(Items from a dataset)
-- begin --

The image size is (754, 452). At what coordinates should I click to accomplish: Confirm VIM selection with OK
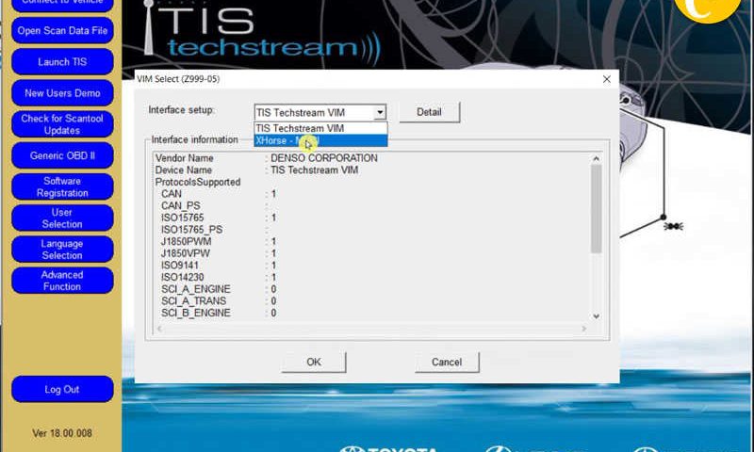tap(314, 363)
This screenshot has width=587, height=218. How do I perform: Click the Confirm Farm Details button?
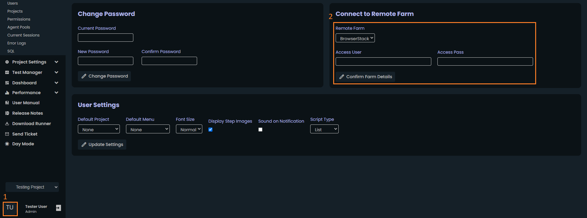[365, 77]
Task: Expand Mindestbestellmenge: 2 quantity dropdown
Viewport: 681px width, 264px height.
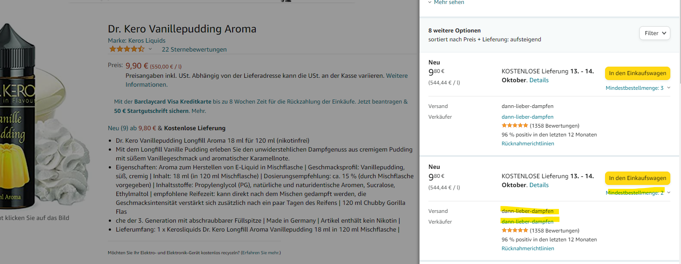Action: tap(637, 193)
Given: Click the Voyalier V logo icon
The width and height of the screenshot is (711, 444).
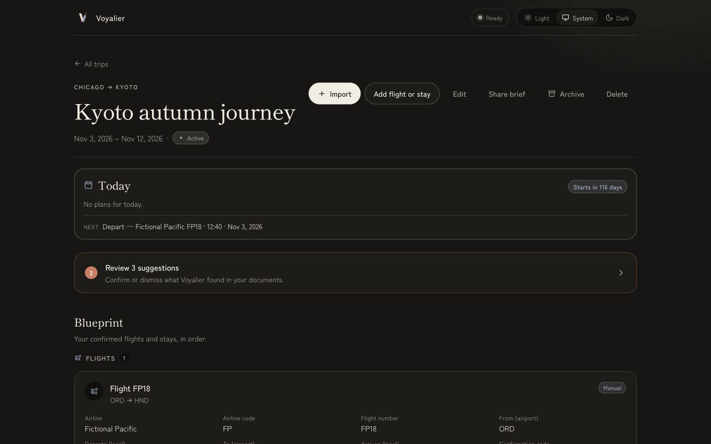Looking at the screenshot, I should click(83, 18).
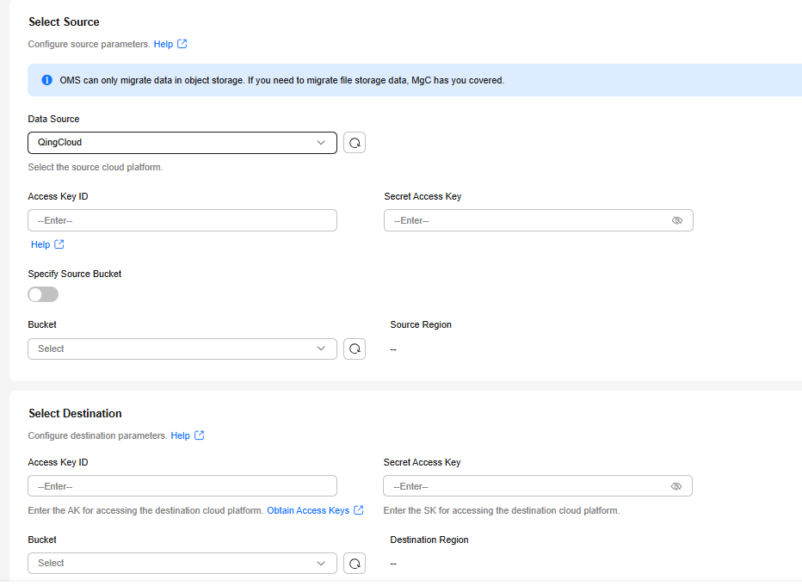Click external link icon under Access Key ID
This screenshot has height=586, width=802.
pos(59,244)
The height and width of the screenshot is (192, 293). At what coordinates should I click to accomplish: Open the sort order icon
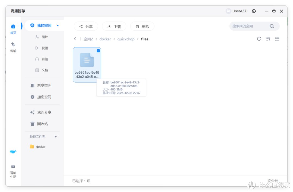pyautogui.click(x=268, y=39)
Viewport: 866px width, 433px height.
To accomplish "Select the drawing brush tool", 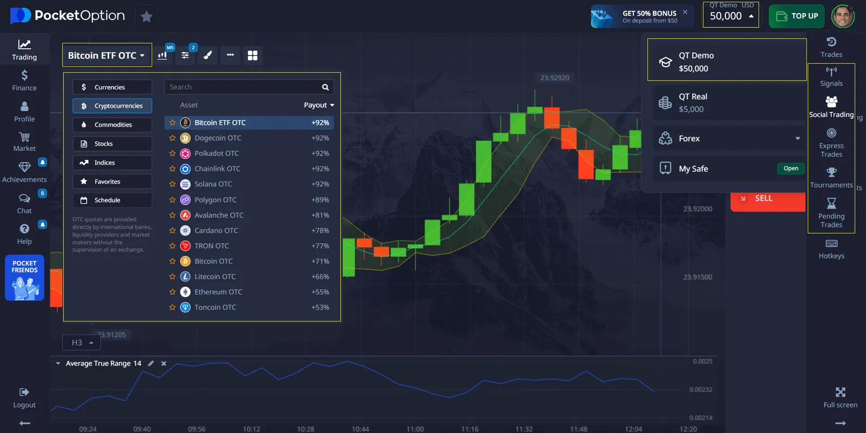I will tap(207, 55).
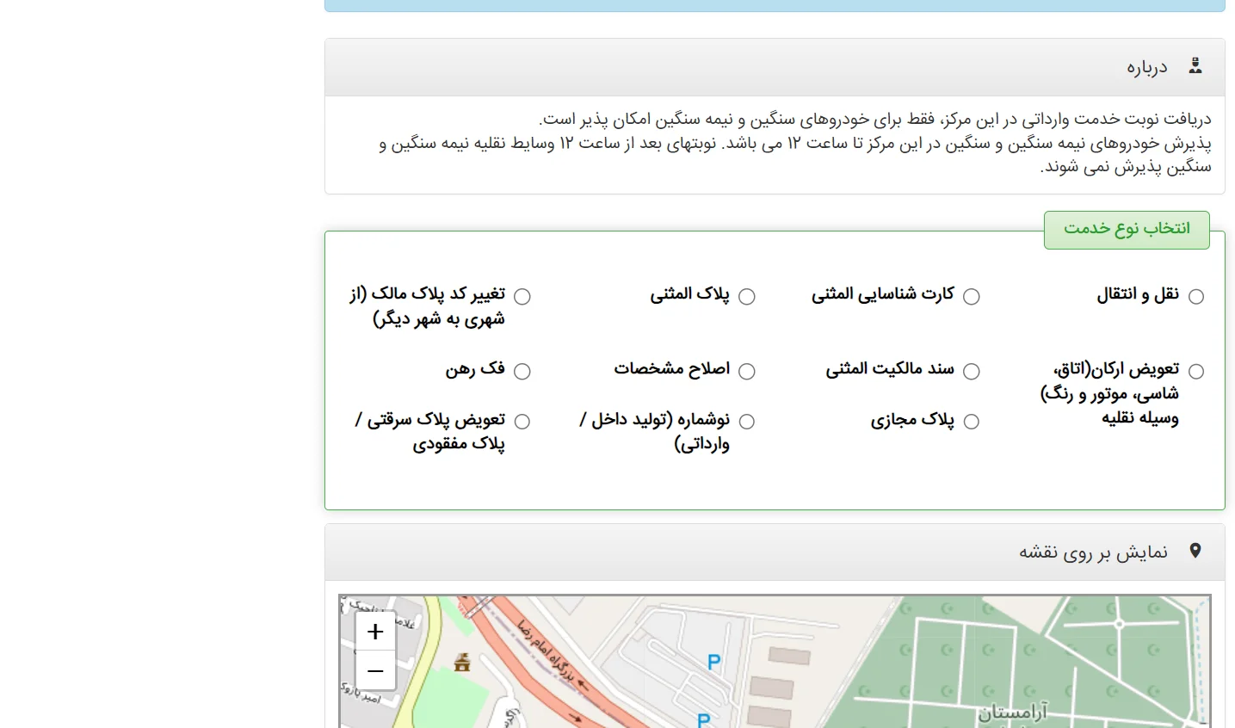The height and width of the screenshot is (728, 1235).
Task: Zoom in on the map with the plus button
Action: click(375, 631)
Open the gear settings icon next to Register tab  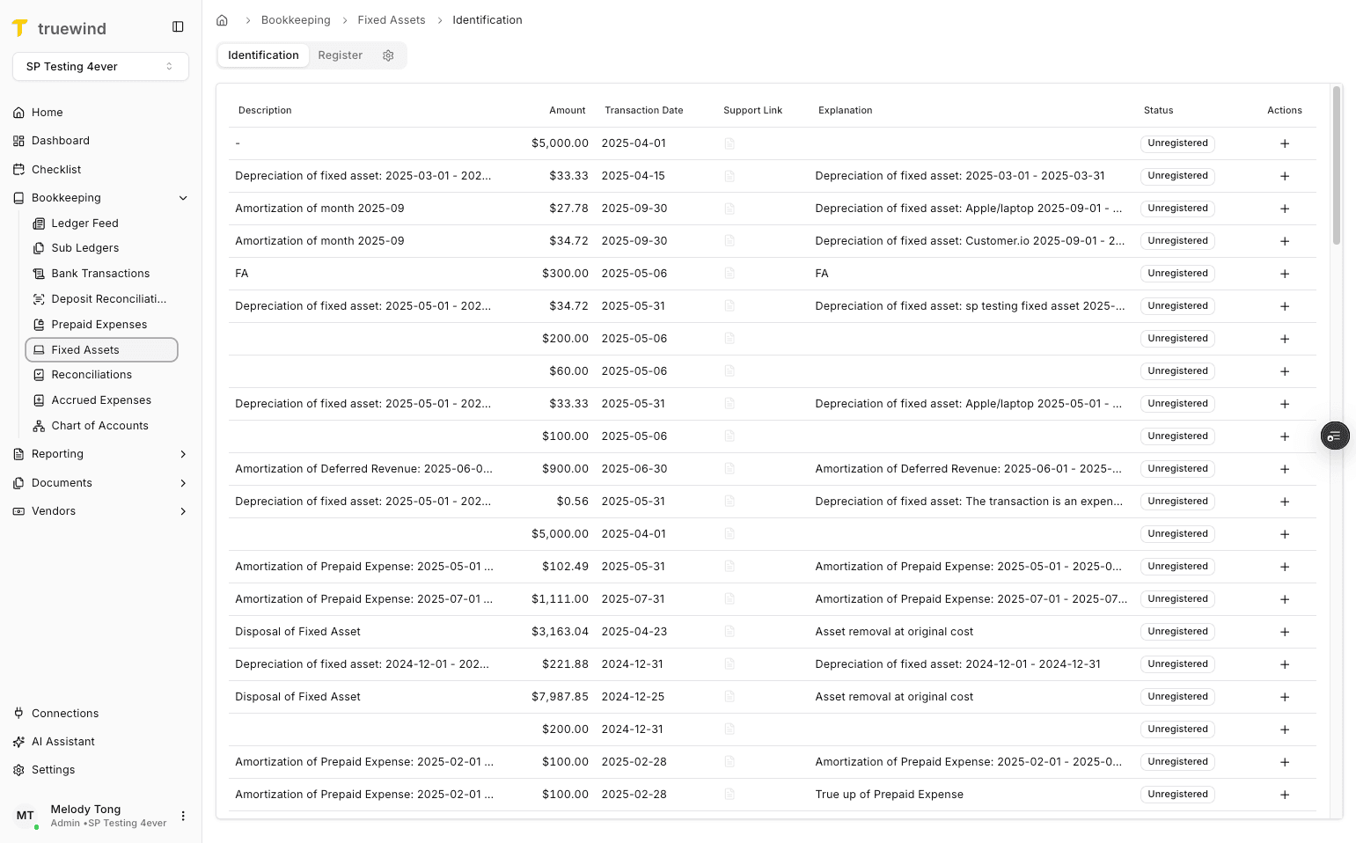pyautogui.click(x=388, y=55)
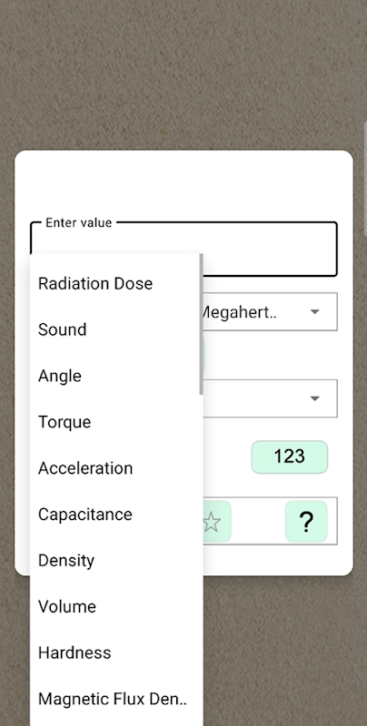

-- end --

Directive
Render the records as a JSON list of strings, one string per line, skipping blank lines. Begin at the line that contains "Task: Expand Mindestbestellmenge: 2" and stop after the line that contains "pyautogui.click(x=268, y=39)", and leave the pictures out of the answer.

Exercise result
[
  "Task: Expand Mindestbestellmenge: 2 quantity dropdown",
  "Viewport: 681px width, 264px height.",
  "Action: tap(637, 193)",
  "Given: Click the Voyalier V logo icon",
  "The width and height of the screenshot is (711, 444).",
  "Looking at the screenshot, I should click(83, 18).",
  "Click external link icon under Access Key ID",
  "This screenshot has height=586, width=802.",
  "pos(59,244)",
  "The height and width of the screenshot is (192, 293). At what coordinates should I click to accomplish: Open the sort order icon",
  "pyautogui.click(x=268, y=39)"
]